Bitar released on bail
Family posts bail, including US$280,000 in cash - Judge Lewis Kaplan recuses self from remainder of Full Tilt CEO's trial.

Full Tilt Poker chief executive Ray Bitar has been released on bail, although he will continue to be monitored electronically by the federal government after returning to his California home.
Judge Paul Englemayer had noted last week that the final decision on the granting of bail should lie with Judge Lewis Kaplan, however – in line with similar previous cases over which he has presided – Kaplan has recused himself from proceedings on the grounds that he spent 20 years with Paul, Weiss, Rifkind, Wharton and Garrison LLP, the law firm representing Bitar.
Consequently, Englemayer signed off on the bail package, having last week agreed with magistrate judge Debra Freeman that it could be granted. According to poker news site Diamond Flush Poker no new judge has been selected for the case, and no date given for Bitar’s next court appearance.
The US government had over the weekend sought to deny the CEO bail, deeming him a flight risk, however he was released after spending the weekend in custody as his family posted the full US$2.5m bond including US$280,000 in cash and $715,000 in secured property. Forbes reports that the remainder of the $2.5m is covered by a warehouse owned by Bitar.
He will now return to California for the first time since early 2011, having postponed a visit in the months preceding Black Friday, when he was indicted on several counts including money laundering and operating an illegal gambling business. In a memorandum calling for his pre-trial detention, US Attorney Preet Bharara and prosecutor Arlo Devlin Brown suggested “Bitar concluded for several reasons that an indictment might be imminent.”
Last week saw the unsealing of a superseding indictment against Bitar and Full Tilt’s head of payments Nelson Burtnick, in which three new charges of wire fraud against players were brought against the former chief executive upon his return to US soil. Bitar has pleaded not guilty to all charges.
It is unclear what impact Kaplan’s decision to recuse himself will have on Bitar’s sentence, which could theoretically reach a maximum of 145 years.

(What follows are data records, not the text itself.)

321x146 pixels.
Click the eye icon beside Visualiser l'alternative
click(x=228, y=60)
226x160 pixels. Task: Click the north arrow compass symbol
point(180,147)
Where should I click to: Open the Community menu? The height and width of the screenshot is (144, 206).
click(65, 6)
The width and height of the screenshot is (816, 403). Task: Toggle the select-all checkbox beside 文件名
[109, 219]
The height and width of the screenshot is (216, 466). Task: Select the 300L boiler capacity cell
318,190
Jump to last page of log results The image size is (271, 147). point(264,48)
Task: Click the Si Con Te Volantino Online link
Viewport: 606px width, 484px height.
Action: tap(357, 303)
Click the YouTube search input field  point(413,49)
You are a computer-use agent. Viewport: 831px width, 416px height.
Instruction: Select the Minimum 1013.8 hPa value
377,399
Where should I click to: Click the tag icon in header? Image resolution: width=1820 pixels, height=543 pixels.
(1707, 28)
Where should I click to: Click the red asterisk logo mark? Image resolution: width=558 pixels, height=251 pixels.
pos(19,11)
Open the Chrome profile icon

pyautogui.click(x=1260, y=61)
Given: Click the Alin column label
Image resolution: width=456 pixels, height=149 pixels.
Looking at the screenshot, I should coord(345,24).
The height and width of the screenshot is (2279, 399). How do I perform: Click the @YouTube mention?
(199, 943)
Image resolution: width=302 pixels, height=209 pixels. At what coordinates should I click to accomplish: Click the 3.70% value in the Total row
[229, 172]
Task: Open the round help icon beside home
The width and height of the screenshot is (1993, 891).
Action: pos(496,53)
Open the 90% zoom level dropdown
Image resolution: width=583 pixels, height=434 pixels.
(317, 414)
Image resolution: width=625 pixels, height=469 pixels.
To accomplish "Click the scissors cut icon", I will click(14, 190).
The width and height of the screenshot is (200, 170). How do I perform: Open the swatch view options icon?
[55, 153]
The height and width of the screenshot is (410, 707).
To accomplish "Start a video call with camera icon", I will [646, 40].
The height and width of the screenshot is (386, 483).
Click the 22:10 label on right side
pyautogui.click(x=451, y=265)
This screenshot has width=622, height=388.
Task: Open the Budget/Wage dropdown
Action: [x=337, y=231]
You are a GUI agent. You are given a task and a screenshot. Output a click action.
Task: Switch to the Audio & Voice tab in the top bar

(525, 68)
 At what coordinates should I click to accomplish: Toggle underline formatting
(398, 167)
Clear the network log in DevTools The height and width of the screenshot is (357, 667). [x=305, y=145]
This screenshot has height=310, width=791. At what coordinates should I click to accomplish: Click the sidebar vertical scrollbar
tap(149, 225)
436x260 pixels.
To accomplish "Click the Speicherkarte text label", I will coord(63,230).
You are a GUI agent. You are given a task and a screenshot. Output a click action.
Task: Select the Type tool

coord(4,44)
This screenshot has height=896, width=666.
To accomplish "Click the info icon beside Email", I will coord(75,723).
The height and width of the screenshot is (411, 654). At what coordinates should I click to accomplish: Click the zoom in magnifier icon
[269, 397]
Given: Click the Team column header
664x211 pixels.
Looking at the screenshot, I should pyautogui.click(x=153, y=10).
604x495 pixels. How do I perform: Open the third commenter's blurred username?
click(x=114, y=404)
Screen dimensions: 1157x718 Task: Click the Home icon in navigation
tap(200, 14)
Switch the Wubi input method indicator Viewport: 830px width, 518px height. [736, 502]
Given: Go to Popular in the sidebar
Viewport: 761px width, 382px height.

The judge accused the government of “walking away from the prosecution” upon its acceptance of the plea deal from payment processor John Campos, the only Black Friday indictee to be sentenced so far, although he eventually accepted the former banker’s guilty plea to a single misdemeanour charge.
Kaplan also recommended an “upward departure” in the sentencing of Absolute Poker director of payments Brent Beckley, potentially leading to more than the recommended 18 months in prison, however Pokerfuse reports that Devlin-Brown has called for a more lenient sentence for Beckley, who pleaded guilty to conspiracy charges last December.
Devlin-Brown, writing on behalf of Bharara, notes that “There is no evidence that Beckley intended to cause ultimate financial losses to banks, and no banks have identified for the Government actual losses attributable to Absolute Poker processing.” Beckley is likely to be sentenced by September.